Unter den Verhafteten befanden sich auch Clowns von der bei vielen Protestzügen präsenten linken Trommel- und Spaßmachertruppe Les Panthères roses, die von innen aus den Polizeibussen heraus Grimassen schnitten und die umstehenden Schaulustigen unterhielten. Andere, recht jugendliche Demonstrantinnen erlitten dagegen wegen ihrer Verfrachtung in die Polizeibusse einen Nervenzusammenbruch, einige weitere Personen wurden unsanft ins Innere befördert.
Menschenkette wurde geduldet, aber keine Demonstration
Zuvor nahmen um die Mittagszeit über 10.000 Menschen nach den Veranstaltern an einer "Menschenkette für ein Klima des Friedens" teil. Alle Demonstrationen unter freiem Himmel sind derzeit, aufgrund des in der Nacht vom 13. zum 14. November verhängten Notstands, in Paris und anderen französischen Großstädten verboten.
Das breite Bündnis unter dem Namen Coalition climat 21, das einhundertdreißig Organisationen - NGOs, Initiativen und französische Gewerkschaften - umfasst, suchte daraufhin nach einer Alternative und einigte sich auf den Aufruf zu einer statischen Versammlung in Gestalt einer Menschenkette. Diese wurde behördlich zwar nicht zugelassen, aber toleriert. Jedoch unter der strikten Auflage, dass die Teilnehmer nicht im Anschluss zu einer Demonstration aufbrechen dürften. Aus den ostfranzösischen Regionen, besonders dem Elsass, waren hingegen viele Protestwillige am Samstag zu einer Demonstration im süddeutschen Freiburg gefahren.
Greenpeace und andere Umweltorganisationen riefen parallel dazu auf, am Sonntag um die Mittagszeit möglichst viele Schuhe auf der Place de la République abzulegen. Unter dem Motto "Unsere Schuhe demonstrieren für uns" sollte symbolisch dagegen protestiert werden, dass die Regierung alle geplanten Demonstrationszüge unter Berufung auf potenzielle Gefährdungen der öffentlichen Sicherheit untersagte. Die Polizei ließ die Teilnehmer an der Aktion kurzzeitig gewähren, bemühte sich dann jedoch darum, den Platz möglichst schnell zu räumen.

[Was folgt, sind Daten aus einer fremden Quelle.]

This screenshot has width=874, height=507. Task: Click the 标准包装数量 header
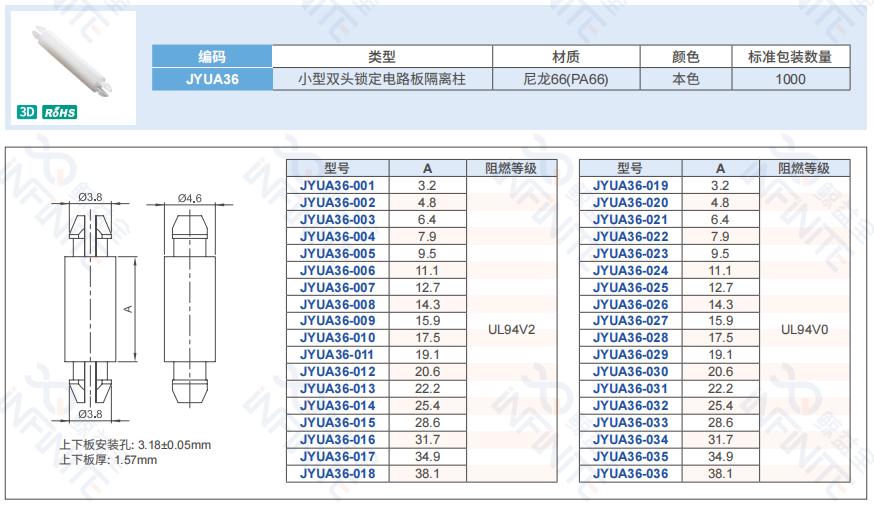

Versuche von linken Gruppen wie Ensemble, NPA und anarchistischen Strömungen, später erneut auf dem Platz Präsenz zu zeigen, wurden schnell unter Einsatz von Gewalt unterbunden. Mehrere Stunden lang dröhnten Polizeihubschrauber über dem zentral gelegenen Platz, der am frühen Nachmittag weiträumig abgesperrt worden. "Sie können auf dem Gelände bleiben, aber es könnte sich in eine Mausefalle verwandeln - und irgendwann kommt dann die Katze", wurde seitens von Polizeibeamten geäußert. Gegen 15 Uhr hing weißer Tränengasnebel über dem Platz, auf dem mehrere hundert Menschen eingeschlossen waren.

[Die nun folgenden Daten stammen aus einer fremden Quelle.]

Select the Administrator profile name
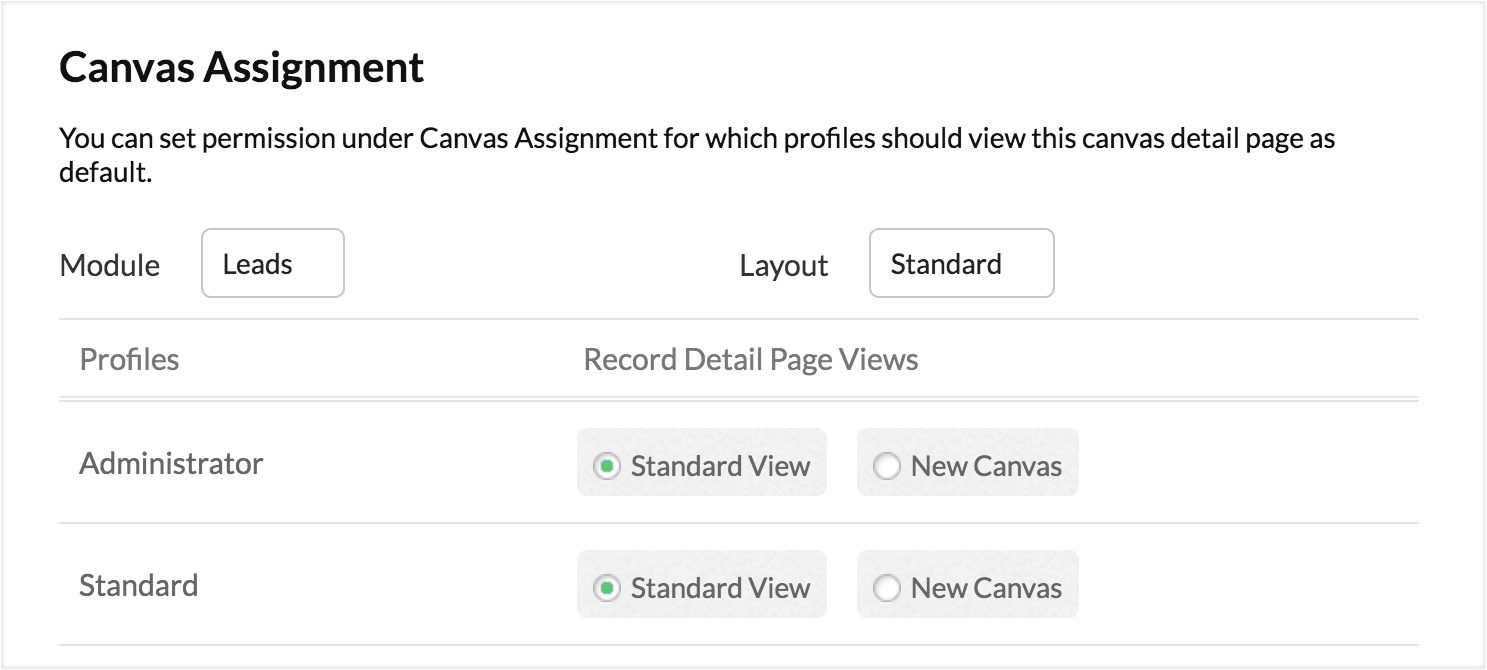[x=171, y=464]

Zuvor war die Menschenkette schon kurz vor 13 Uhr, also einige Minuten vor der geplanten Schlusszeit, aufgelöst werden, um den Minimalkonsens unter den Organisationen nicht zu gefährden. Unter den Teilnehmern befanden sich viele angereiste internationale Aktivisten. Eine Gruppe von australischen Frauen hatte sich als "Klimaengel" verkleidet und proklamierte: "Coal kills". Die Kette verband fünf Métrostationen miteinander und reichte den Boulevard Voltaire entlang. Auf ebendieser breiten Straße liegen mehrere der Angriffsziele der Terroristen vom 13. November.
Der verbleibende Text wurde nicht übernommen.